_Goal_
Output every line of the entries below as a JSON list of strings, with one string per line and blank lines omitted. Leave the pictures out of the answer.
[START Information provided]
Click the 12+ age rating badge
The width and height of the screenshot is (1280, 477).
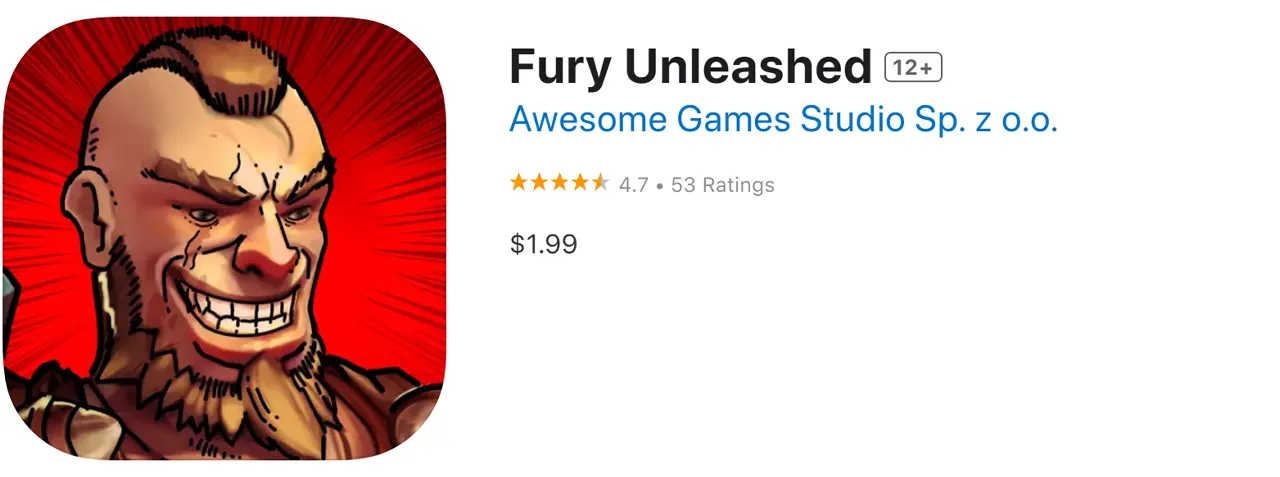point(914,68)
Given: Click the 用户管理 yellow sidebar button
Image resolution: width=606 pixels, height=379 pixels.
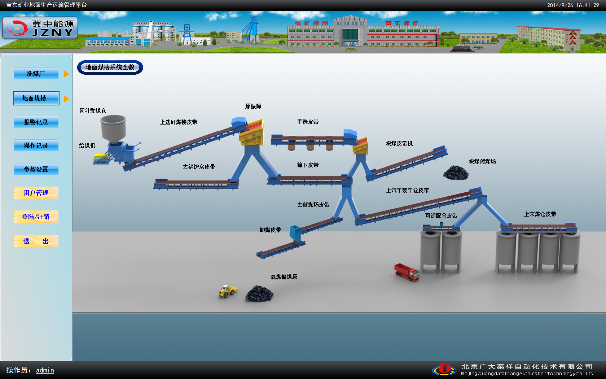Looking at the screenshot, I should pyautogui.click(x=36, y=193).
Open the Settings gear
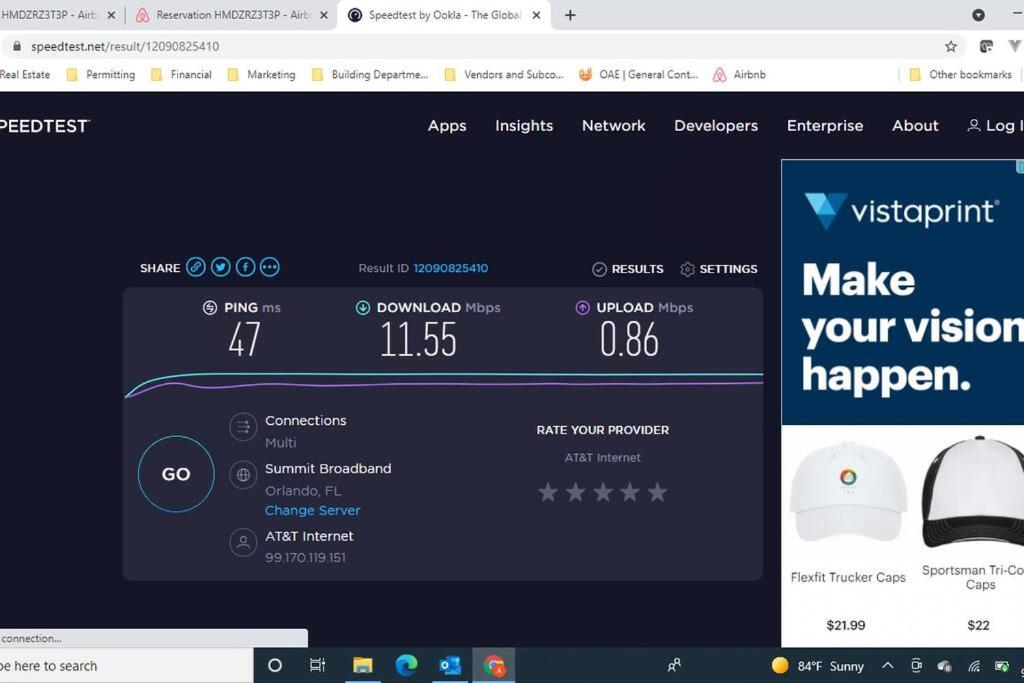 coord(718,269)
[END Information provided]
_Result of the exercise_
[
  "Click the 12+ age rating badge",
  "The width and height of the screenshot is (1280, 477).",
  "point(914,68)",
  "Given: Click the 用户管理 yellow sidebar button",
  "Image resolution: width=606 pixels, height=379 pixels.",
  "Looking at the screenshot, I should pyautogui.click(x=36, y=193).",
  "Open the Settings gear",
  " coord(718,269)"
]